▸ **Directions for this task**
Reproduce the entries below in full and without error.

▸ **Material provided**
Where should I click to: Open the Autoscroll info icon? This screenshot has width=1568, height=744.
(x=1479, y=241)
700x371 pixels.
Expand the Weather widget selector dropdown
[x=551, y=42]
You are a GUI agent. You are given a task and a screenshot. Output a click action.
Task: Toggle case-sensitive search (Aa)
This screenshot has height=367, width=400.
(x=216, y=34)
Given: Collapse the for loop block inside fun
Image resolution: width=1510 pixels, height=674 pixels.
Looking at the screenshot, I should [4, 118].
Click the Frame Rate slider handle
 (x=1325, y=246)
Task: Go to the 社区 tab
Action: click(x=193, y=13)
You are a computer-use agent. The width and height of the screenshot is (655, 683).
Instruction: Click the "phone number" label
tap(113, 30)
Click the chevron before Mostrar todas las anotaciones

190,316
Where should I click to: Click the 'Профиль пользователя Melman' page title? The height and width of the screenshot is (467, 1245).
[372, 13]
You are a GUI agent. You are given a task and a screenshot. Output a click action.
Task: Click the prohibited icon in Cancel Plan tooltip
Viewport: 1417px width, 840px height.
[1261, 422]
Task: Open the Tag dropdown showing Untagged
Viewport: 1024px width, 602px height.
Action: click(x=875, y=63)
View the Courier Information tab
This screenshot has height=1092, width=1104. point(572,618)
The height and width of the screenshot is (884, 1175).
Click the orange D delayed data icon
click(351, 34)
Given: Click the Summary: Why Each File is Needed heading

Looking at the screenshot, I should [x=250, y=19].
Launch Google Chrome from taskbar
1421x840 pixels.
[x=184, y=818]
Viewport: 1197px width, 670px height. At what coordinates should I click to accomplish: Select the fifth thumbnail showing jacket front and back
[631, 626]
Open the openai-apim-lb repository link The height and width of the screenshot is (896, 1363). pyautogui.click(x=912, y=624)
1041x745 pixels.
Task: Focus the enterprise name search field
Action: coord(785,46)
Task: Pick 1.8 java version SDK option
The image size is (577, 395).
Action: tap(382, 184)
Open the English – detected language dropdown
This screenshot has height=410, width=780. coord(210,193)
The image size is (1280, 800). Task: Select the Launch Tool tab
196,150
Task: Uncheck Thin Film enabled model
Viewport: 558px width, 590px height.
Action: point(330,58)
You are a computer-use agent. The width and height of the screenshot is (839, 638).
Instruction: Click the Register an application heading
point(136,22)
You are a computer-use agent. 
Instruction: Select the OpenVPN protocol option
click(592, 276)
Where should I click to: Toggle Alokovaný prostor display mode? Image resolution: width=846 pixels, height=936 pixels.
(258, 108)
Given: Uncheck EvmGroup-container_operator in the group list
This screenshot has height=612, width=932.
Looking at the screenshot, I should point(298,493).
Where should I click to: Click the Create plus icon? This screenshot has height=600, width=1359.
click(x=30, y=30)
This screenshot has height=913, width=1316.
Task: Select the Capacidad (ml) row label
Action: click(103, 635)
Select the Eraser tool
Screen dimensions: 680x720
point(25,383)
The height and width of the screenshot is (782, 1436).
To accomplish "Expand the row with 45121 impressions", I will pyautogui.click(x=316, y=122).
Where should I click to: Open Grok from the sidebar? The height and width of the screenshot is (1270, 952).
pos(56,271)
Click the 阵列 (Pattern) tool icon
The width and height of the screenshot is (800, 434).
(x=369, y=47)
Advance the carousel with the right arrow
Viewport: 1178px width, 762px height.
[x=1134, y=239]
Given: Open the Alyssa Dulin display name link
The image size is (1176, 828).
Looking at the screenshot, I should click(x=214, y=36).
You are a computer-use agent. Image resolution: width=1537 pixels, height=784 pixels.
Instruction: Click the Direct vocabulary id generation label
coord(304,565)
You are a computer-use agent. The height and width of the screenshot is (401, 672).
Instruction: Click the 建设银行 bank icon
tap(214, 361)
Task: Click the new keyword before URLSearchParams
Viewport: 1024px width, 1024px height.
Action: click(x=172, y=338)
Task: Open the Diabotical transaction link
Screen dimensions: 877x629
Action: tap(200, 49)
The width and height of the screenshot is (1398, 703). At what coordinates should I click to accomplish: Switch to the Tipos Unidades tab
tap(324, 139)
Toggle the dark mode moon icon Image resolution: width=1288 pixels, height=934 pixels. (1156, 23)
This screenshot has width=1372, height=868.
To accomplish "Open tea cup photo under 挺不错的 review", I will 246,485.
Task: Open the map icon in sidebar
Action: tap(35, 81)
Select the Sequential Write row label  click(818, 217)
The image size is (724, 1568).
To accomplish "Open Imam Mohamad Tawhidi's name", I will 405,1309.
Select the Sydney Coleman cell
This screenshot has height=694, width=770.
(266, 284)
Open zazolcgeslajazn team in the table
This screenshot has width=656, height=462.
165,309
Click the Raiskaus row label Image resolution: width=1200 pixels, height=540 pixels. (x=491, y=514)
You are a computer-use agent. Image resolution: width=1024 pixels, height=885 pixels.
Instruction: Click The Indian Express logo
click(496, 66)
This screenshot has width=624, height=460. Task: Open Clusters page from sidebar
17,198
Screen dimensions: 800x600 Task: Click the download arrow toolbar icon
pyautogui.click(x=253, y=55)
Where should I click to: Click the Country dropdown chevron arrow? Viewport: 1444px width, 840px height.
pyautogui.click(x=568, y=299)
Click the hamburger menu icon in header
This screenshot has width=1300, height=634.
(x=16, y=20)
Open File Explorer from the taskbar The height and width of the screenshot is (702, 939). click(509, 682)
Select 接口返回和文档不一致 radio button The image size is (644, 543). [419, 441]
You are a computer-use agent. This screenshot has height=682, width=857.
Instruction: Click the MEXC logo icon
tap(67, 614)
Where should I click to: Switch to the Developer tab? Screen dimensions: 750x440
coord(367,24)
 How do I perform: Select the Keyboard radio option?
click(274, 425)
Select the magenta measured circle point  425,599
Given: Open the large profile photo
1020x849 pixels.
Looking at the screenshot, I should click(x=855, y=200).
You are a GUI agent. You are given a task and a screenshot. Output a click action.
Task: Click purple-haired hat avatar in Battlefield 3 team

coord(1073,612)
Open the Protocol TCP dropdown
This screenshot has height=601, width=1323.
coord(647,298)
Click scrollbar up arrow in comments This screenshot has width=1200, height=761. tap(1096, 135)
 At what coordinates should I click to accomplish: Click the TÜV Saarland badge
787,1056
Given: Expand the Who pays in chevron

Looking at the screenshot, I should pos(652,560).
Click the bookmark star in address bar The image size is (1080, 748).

▸ **Task answer**
Where should I click to: Open the Autoscroll info icon? This screenshot has width=1568, height=744.
(x=1479, y=241)
700x371 pixels.
Expand the Weather widget selector dropdown
[x=551, y=42]
You are a GUI agent. You are given a task and a screenshot. Output a click action.
Task: Toggle case-sensitive search (Aa)
This screenshot has height=367, width=400.
(x=216, y=34)
Given: Collapse the for loop block inside fun
Image resolution: width=1510 pixels, height=674 pixels.
Looking at the screenshot, I should [4, 118].
Click the Frame Rate slider handle
 (x=1325, y=246)
Task: Go to the 社区 tab
Action: click(x=193, y=13)
You are a computer-use agent. The width and height of the screenshot is (655, 683).
Instruction: Click the "phone number" label
tap(113, 30)
Click the chevron before Mostrar todas las anotaciones

190,316
Where should I click to: Click the 'Профиль пользователя Melman' page title? The height and width of the screenshot is (467, 1245).
[372, 13]
You are a GUI agent. You are given a task and a screenshot. Output a click action.
Task: Click the prohibited icon in Cancel Plan tooltip
Viewport: 1417px width, 840px height.
[1261, 422]
Task: Open the Tag dropdown showing Untagged
Viewport: 1024px width, 602px height.
Action: click(x=875, y=63)
View the Courier Information tab
This screenshot has height=1092, width=1104. point(572,618)
The height and width of the screenshot is (884, 1175).
Click the orange D delayed data icon
click(351, 34)
Given: Click the Summary: Why Each File is Needed heading

Looking at the screenshot, I should [x=250, y=19].
Launch Google Chrome from taskbar
1421x840 pixels.
[x=184, y=818]
Viewport: 1197px width, 670px height. At what coordinates should I click to accomplish: Select the fifth thumbnail showing jacket front and back
[631, 626]
Open the openai-apim-lb repository link The height and width of the screenshot is (896, 1363). pyautogui.click(x=912, y=624)
1041x745 pixels.
Task: Focus the enterprise name search field
Action: coord(785,46)
Task: Pick 1.8 java version SDK option
The image size is (577, 395).
Action: tap(382, 184)
Open the English – detected language dropdown
This screenshot has height=410, width=780. coord(210,193)
The image size is (1280, 800). Task: Select the Launch Tool tab
196,150
Task: Uncheck Thin Film enabled model
Viewport: 558px width, 590px height.
Action: point(330,58)
You are a computer-use agent. The width and height of the screenshot is (839, 638).
Instruction: Click the Register an application heading
point(136,22)
You are a computer-use agent. 
Instruction: Select the OpenVPN protocol option
click(592, 276)
Where should I click to: Toggle Alokovaný prostor display mode? Image resolution: width=846 pixels, height=936 pixels.
(258, 108)
Given: Uncheck EvmGroup-container_operator in the group list
This screenshot has height=612, width=932.
Looking at the screenshot, I should point(298,493).
Where should I click to: Click the Create plus icon? This screenshot has height=600, width=1359.
click(x=30, y=30)
This screenshot has height=913, width=1316.
Task: Select the Capacidad (ml) row label
Action: click(103, 635)
Select the Eraser tool
Screen dimensions: 680x720
point(25,383)
The height and width of the screenshot is (782, 1436).
To accomplish "Expand the row with 45121 impressions", I will pyautogui.click(x=316, y=122).
Where should I click to: Open Grok from the sidebar? The height and width of the screenshot is (1270, 952).
pos(56,271)
Click the 阵列 (Pattern) tool icon
The width and height of the screenshot is (800, 434).
(x=369, y=47)
Advance the carousel with the right arrow
Viewport: 1178px width, 762px height.
[x=1134, y=239]
Given: Open the Alyssa Dulin display name link
The image size is (1176, 828).
Looking at the screenshot, I should click(x=214, y=36).
You are a computer-use agent. Image resolution: width=1537 pixels, height=784 pixels.
Instruction: Click the Direct vocabulary id generation label
coord(304,565)
You are a computer-use agent. The height and width of the screenshot is (401, 672).
Instruction: Click the 建设银行 bank icon
tap(214, 361)
Task: Click the new keyword before URLSearchParams
Viewport: 1024px width, 1024px height.
Action: click(x=172, y=338)
Task: Open the Diabotical transaction link
Screen dimensions: 877x629
Action: tap(200, 49)
The width and height of the screenshot is (1398, 703). At what coordinates should I click to accomplish: Switch to the Tipos Unidades tab
tap(324, 139)
Toggle the dark mode moon icon Image resolution: width=1288 pixels, height=934 pixels. (1156, 23)
This screenshot has width=1372, height=868.
To accomplish "Open tea cup photo under 挺不错的 review", I will 246,485.
Task: Open the map icon in sidebar
Action: tap(35, 81)
Select the Sequential Write row label  click(818, 217)
The image size is (724, 1568).
To accomplish "Open Imam Mohamad Tawhidi's name", I will 405,1309.
Select the Sydney Coleman cell
This screenshot has height=694, width=770.
(266, 284)
Open zazolcgeslajazn team in the table
This screenshot has width=656, height=462.
165,309
Click the Raiskaus row label Image resolution: width=1200 pixels, height=540 pixels. (x=491, y=514)
You are a computer-use agent. Image resolution: width=1024 pixels, height=885 pixels.
Instruction: Click The Indian Express logo
click(496, 66)
This screenshot has width=624, height=460. Task: Open Clusters page from sidebar
17,198
Screen dimensions: 800x600 Task: Click the download arrow toolbar icon
pyautogui.click(x=253, y=55)
Where should I click to: Click the Country dropdown chevron arrow? Viewport: 1444px width, 840px height.
pyautogui.click(x=568, y=299)
Click the hamburger menu icon in header
This screenshot has width=1300, height=634.
(x=16, y=20)
Open File Explorer from the taskbar The height and width of the screenshot is (702, 939). click(509, 682)
Select 接口返回和文档不一致 radio button The image size is (644, 543). [419, 441]
You are a computer-use agent. This screenshot has height=682, width=857.
Instruction: Click the MEXC logo icon
tap(67, 614)
Where should I click to: Switch to the Developer tab? Screen dimensions: 750x440
coord(367,24)
 How do I perform: Select the Keyboard radio option?
click(274, 425)
Select the magenta measured circle point  425,599
Given: Open the large profile photo
1020x849 pixels.
Looking at the screenshot, I should click(x=855, y=200).
You are a GUI agent. You are given a task and a screenshot. Output a click action.
Task: Click purple-haired hat avatar in Battlefield 3 team

coord(1073,612)
Open the Protocol TCP dropdown
This screenshot has height=601, width=1323.
coord(647,298)
Click scrollbar up arrow in comments This screenshot has width=1200, height=761. tap(1096, 135)
 At what coordinates should I click to accomplish: Click the TÜV Saarland badge
787,1056
Given: Expand the Who pays in chevron

Looking at the screenshot, I should pos(652,560).
Click the bookmark star in address bar The image size is (1080, 748).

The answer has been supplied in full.